[RAW DATA Boundary: Start]
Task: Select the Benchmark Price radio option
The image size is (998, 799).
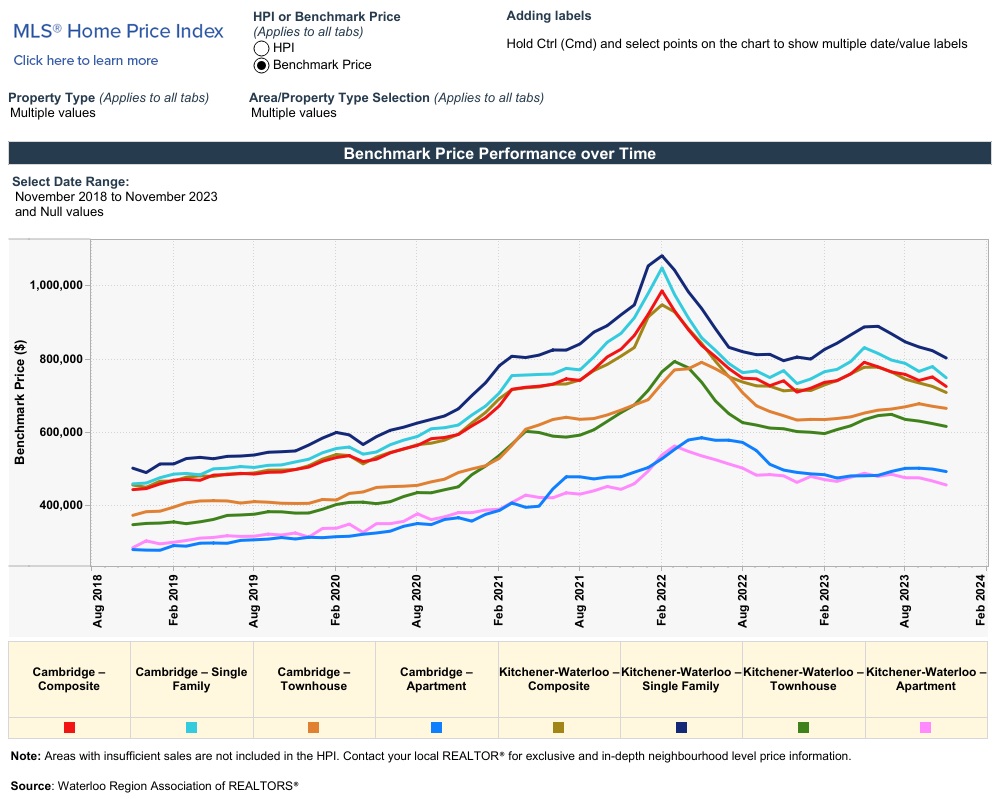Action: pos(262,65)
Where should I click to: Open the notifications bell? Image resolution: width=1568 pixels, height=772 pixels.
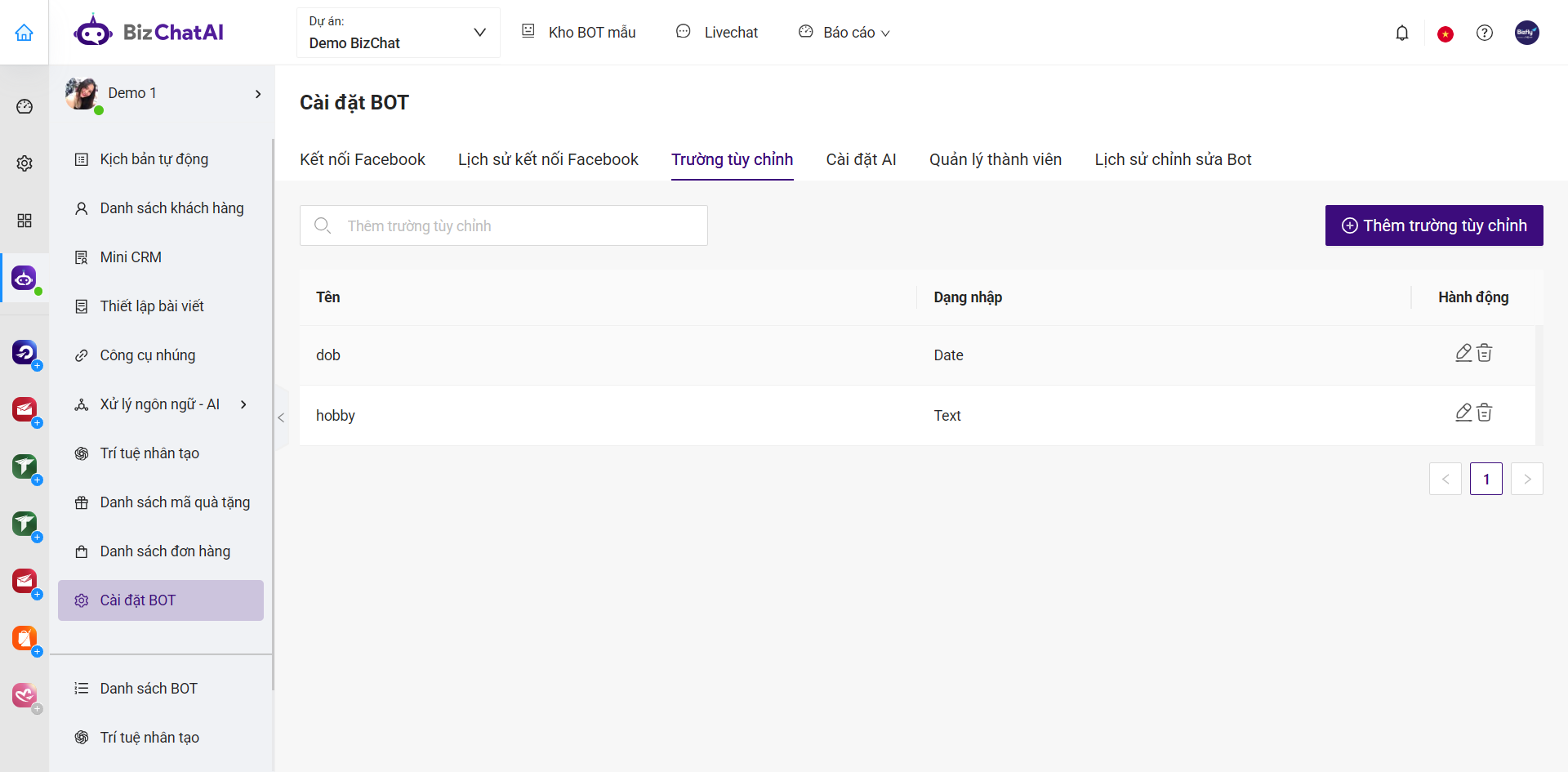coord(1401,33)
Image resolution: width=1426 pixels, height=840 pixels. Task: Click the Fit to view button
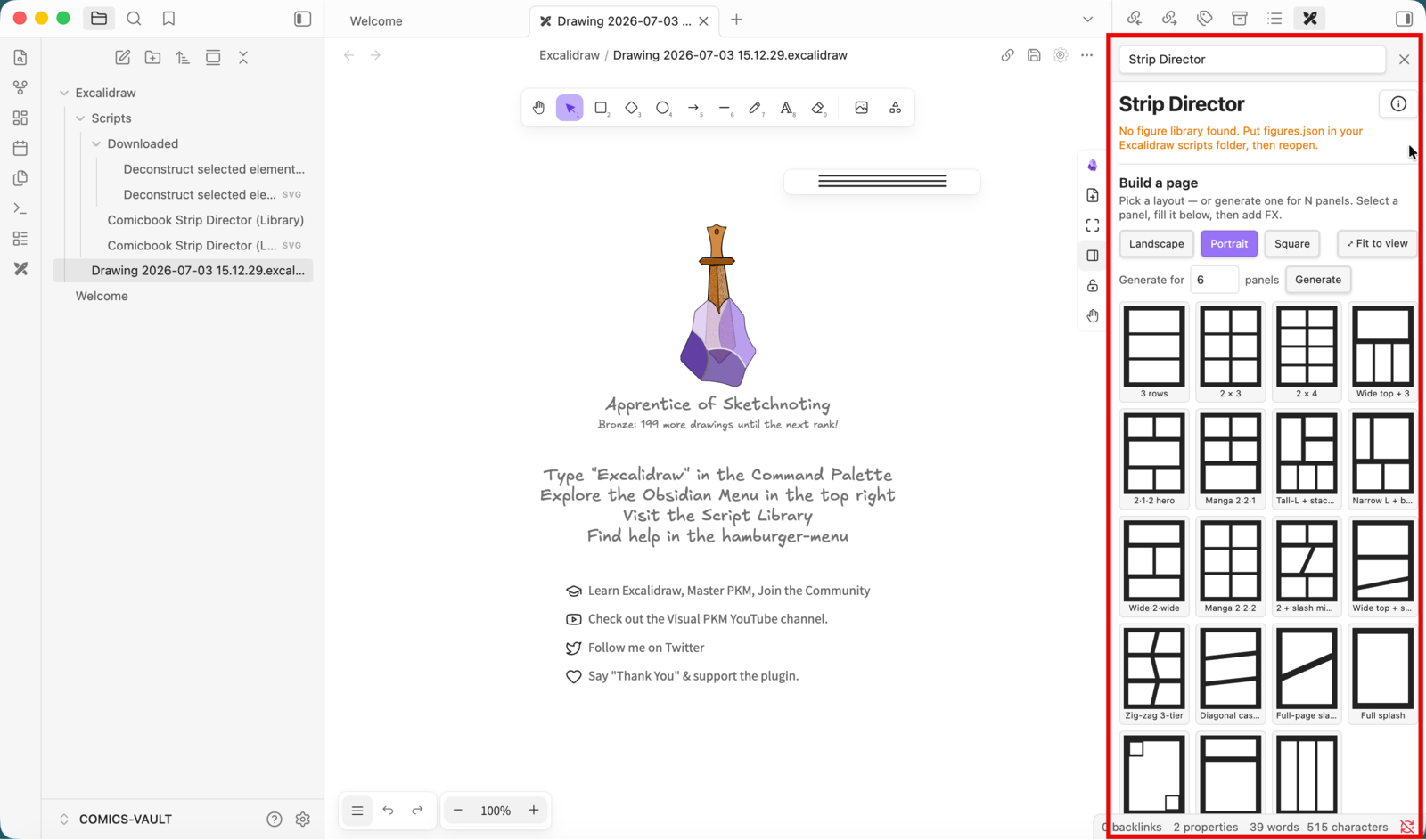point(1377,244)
[RAW DATA Boundary: End]
**DIRECTIONS:** A verbatim copy of every entry above, with no pictures, is the expected output.

**WRITTEN ANSWER:**
Task: Select the Benchmark Price radio option
The image size is (998, 799).
Action: pos(262,65)
Where should I click to: Open the notifications bell? Image resolution: width=1568 pixels, height=772 pixels.
coord(1401,33)
Image resolution: width=1426 pixels, height=840 pixels. Task: Click the Fit to view button
point(1377,244)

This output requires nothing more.